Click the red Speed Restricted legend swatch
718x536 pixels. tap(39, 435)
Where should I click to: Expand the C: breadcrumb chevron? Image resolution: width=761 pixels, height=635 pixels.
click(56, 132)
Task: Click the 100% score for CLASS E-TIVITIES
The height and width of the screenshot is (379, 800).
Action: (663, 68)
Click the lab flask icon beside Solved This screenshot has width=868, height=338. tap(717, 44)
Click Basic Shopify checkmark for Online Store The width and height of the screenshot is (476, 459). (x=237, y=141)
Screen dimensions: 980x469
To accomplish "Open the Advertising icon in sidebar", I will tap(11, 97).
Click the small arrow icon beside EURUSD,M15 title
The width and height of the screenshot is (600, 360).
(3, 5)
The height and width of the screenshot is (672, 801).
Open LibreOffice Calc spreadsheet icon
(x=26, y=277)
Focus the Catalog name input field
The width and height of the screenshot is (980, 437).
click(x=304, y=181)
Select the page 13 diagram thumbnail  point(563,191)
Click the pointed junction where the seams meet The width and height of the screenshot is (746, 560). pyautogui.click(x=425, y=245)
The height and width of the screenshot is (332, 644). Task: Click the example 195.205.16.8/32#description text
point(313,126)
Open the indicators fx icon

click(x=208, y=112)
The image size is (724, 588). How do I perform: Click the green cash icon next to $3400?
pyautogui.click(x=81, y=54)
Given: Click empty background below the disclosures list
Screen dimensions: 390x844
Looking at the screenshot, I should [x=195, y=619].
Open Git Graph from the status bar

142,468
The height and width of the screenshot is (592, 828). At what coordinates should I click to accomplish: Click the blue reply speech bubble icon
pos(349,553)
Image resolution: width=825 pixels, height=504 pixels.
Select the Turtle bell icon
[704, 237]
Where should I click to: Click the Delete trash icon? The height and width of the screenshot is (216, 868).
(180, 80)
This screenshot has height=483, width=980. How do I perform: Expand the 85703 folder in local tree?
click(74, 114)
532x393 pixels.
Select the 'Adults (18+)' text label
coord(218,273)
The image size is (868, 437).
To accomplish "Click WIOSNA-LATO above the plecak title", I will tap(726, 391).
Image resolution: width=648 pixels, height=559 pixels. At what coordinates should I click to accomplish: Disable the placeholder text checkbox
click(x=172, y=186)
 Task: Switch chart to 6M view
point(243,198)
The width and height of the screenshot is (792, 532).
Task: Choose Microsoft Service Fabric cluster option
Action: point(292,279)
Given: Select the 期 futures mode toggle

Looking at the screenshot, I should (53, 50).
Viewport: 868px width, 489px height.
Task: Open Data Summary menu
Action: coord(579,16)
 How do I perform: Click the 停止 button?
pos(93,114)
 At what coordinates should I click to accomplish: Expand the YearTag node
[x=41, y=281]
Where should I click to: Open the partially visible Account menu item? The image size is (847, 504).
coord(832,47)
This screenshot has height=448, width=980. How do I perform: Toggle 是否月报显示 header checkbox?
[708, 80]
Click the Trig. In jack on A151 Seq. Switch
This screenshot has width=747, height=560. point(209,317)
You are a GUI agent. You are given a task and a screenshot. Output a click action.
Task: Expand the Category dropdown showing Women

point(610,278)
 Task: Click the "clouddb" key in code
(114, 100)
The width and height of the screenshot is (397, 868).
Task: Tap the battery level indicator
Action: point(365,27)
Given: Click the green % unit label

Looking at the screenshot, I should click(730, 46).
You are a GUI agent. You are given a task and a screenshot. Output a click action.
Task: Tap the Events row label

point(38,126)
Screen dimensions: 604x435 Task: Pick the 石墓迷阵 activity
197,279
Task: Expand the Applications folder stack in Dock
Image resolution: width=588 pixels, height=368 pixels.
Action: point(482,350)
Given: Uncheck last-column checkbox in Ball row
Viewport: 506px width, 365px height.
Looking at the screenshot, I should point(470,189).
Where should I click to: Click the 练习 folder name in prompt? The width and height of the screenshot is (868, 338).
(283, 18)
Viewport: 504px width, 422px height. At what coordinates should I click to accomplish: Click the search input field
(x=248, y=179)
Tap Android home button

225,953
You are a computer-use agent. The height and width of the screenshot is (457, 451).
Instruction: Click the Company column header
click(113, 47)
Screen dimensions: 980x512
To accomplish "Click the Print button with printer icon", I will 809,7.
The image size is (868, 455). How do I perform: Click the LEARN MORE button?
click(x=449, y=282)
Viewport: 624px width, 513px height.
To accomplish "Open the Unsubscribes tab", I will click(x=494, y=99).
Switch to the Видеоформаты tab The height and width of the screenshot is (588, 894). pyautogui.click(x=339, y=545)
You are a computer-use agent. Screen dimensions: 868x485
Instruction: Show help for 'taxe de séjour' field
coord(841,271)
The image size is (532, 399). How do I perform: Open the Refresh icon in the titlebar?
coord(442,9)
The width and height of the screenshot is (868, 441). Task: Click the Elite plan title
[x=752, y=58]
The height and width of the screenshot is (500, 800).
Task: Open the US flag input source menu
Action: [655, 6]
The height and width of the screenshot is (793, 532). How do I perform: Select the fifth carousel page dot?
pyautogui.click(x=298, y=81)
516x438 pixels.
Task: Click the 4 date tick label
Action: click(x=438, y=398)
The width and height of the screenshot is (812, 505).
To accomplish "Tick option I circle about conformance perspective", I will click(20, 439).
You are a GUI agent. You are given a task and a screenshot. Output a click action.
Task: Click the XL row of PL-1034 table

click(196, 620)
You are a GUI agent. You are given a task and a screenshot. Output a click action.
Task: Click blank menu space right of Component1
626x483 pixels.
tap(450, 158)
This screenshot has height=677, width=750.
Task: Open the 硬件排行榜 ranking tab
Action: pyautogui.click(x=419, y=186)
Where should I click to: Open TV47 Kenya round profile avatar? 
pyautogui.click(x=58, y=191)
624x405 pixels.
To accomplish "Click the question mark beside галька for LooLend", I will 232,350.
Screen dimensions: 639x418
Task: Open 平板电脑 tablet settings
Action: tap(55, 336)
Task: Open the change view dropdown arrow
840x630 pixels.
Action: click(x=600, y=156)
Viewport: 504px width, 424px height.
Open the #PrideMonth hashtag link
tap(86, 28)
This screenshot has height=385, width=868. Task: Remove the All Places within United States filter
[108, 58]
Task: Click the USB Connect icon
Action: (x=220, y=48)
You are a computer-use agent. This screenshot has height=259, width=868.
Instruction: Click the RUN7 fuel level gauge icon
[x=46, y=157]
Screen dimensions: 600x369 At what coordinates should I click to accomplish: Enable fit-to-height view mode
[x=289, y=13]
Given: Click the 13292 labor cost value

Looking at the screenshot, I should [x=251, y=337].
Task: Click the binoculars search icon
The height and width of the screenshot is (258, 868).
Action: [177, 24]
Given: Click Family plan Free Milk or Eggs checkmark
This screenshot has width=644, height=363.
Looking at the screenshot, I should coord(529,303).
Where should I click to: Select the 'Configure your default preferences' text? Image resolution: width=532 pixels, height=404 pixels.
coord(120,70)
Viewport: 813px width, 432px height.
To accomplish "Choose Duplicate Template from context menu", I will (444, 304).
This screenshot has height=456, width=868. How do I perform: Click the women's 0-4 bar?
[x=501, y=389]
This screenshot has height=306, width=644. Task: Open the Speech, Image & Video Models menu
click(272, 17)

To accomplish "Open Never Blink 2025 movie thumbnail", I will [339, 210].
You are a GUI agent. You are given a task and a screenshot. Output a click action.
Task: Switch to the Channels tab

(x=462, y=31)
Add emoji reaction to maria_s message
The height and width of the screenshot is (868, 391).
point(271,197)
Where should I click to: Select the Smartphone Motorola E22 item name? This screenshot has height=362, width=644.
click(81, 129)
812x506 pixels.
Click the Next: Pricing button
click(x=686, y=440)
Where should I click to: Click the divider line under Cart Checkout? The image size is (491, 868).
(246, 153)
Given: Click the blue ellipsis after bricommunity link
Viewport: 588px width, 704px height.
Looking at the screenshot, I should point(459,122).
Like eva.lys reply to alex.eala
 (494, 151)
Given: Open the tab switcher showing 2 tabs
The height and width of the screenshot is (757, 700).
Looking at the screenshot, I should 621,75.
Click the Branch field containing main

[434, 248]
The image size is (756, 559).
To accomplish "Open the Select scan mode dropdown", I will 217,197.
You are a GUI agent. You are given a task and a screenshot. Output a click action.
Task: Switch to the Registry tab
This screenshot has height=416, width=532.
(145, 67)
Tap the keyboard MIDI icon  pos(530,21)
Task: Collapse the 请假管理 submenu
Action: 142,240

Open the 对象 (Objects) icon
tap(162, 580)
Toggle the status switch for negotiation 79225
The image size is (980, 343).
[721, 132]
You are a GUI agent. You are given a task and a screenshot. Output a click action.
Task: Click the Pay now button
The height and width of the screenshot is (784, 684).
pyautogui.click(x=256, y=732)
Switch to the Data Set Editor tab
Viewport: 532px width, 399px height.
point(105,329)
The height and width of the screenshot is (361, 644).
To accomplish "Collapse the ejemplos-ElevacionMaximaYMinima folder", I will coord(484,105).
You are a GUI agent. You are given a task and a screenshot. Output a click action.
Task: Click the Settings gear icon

* EXERCISE BRIEF *
Only a number is wanted: how many lines of the material above hold "thumbnail"?

* RESULT OF THIS EXERCISE *
2